When our title character in Maverick first appears in the film’s opening scene at the end of a rope, he prays to God to get him out of this predicament.  Thankfully for him, God seems to intervene and he is able to make it to the tournament.  I always find it fascinating how it is in moments of difficulty that people think to turn to God.  Please understand that this is not a complaint.  God hears our prayers no what condition in which they are given.  It is when people’s lives are seemingly flashing before their eyes, as the old saying goes, that they reflect on the things they have done.  Wanting to avoid death, people usually ask that they be spared.  Some, though, ask for forgiveness for whatever has led them astray.  Sometimes it is a combination of the two.  This film presents a third scenario, those who look to the divine in times of great need.  We have all been there, right?  Whether it is to get a new job, help with taking a test, or maybe to get a gift for Christmas we have always wanted, we cry out to God in certain instances because we attach miraculous meanings to what is probably mundane in the eyes of God.  And when they seem to be answered, how quickly we forget that we asked God for His assistance!  In the film, Maverick has times that he refers to as “magic” when he concentrates hard on a particular card he needs, thinking that if he desires it enough it will appear.  Most of the time it does not work, but he tries this one more time on his final hand.  So much does he believe he can make this happen that he does not look at the card until everyone’s hands are revealed.  While I do not like to lump the divine with gambling (grace does not happen by chance), what an example of stepping out in Faith!  If only we could all be like Maverick in our daily lives, knowing that if we just have Faith in that which is so often unseen that everything will turn out okay.  It takes nerves, just as Maverick displayed in the end.
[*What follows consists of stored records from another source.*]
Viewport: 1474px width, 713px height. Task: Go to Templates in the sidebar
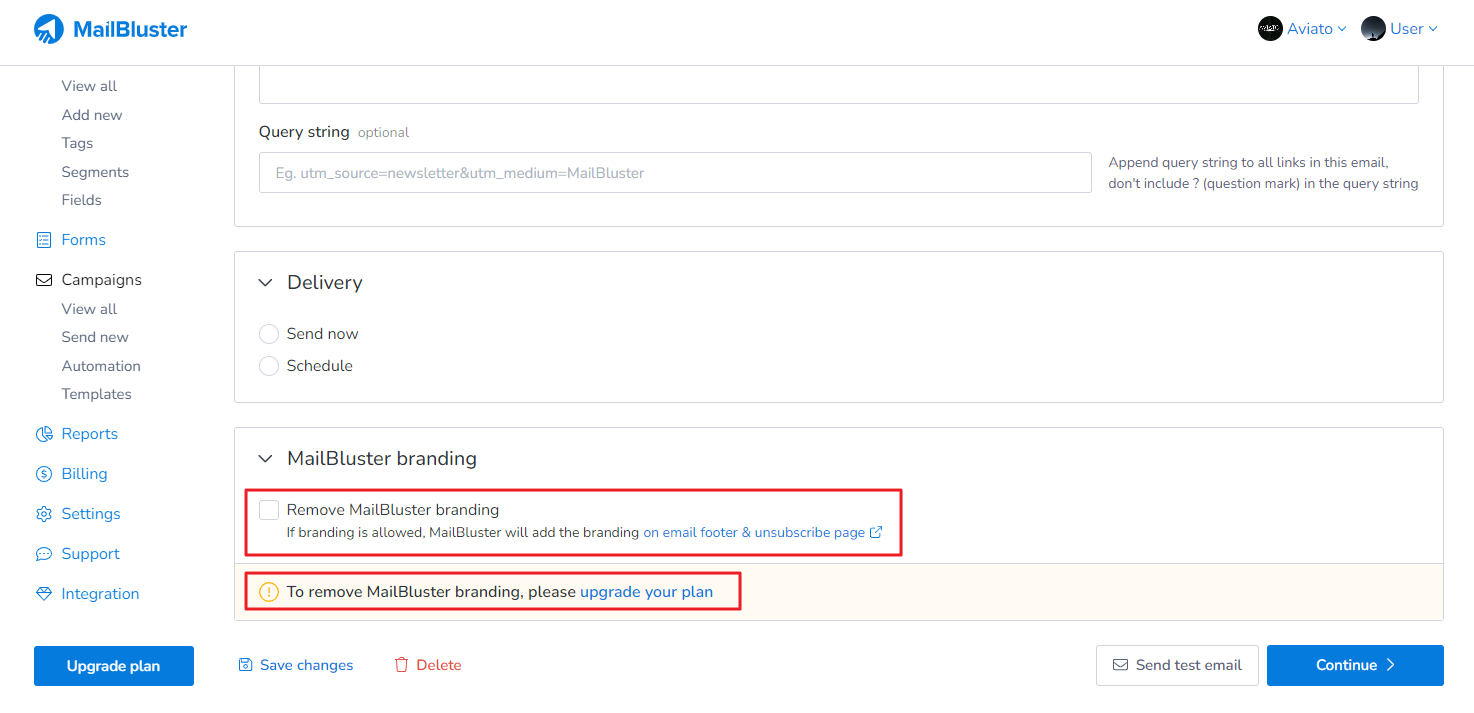tap(96, 394)
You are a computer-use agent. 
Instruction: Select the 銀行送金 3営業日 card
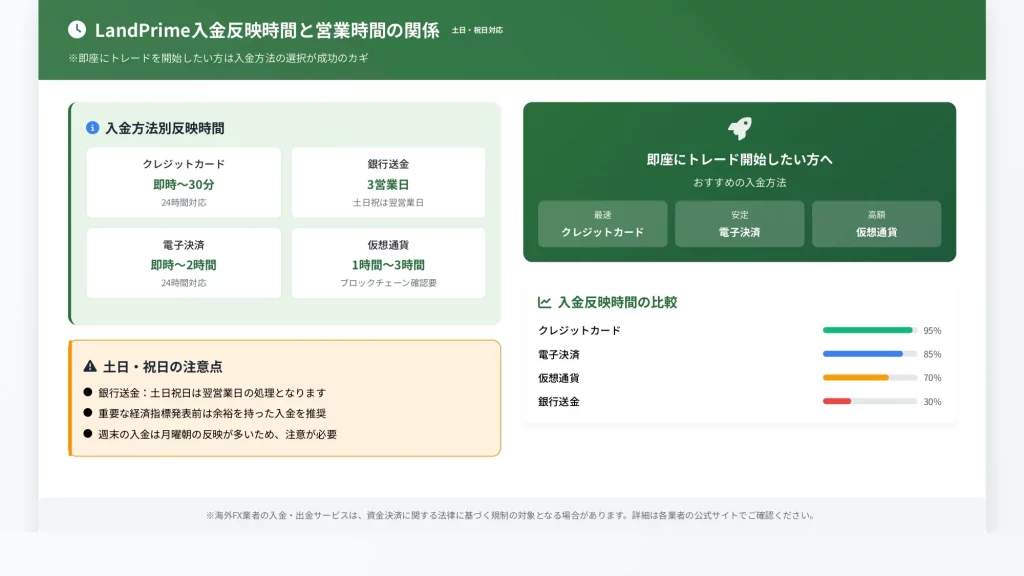pyautogui.click(x=388, y=182)
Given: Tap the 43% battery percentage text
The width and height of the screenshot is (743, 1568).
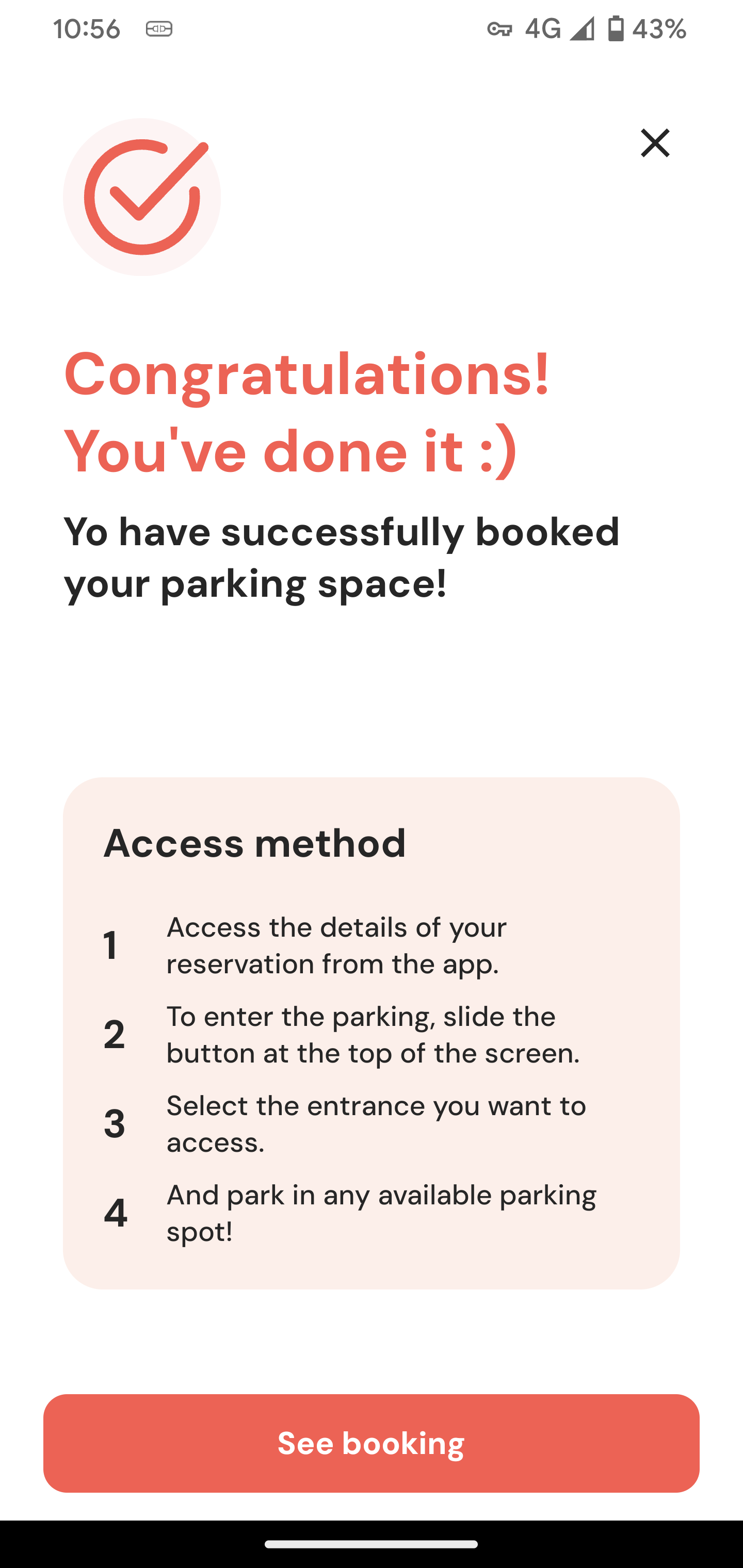Looking at the screenshot, I should pos(659,28).
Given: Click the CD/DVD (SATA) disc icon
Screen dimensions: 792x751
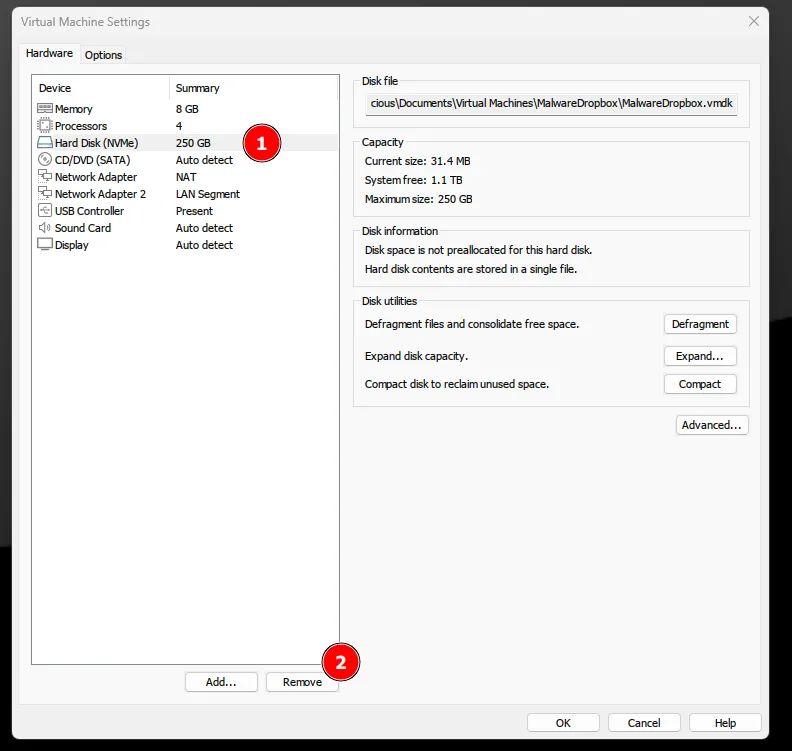Looking at the screenshot, I should pos(45,160).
There are some unfortunate stereotypes in Maverick.  Some of them are turned on their head, though, as can be seen in the scenes where Maverick is hanging out with his friend Joseph.  The notion is that the Archduke wants Joseph’s people to look and act the way he had come to expect from reading the dime novels about the Old West that were popular at the time.  It is also kind of refreshing how the concept of the gunfighter is handled.  While Maverick can clearly wield a firearm with skill, he has a certain reticence to doing so.  Still, I do not know if I would call this a family movie.  The apparent protagonists do triumph, though I would not call them completely good.  They do good deeds, such as giving back to the missionaries the promised reward money, but overall they live an alternative lifestyle, for lack of a better term.  Still, a pretty enjoyable movie.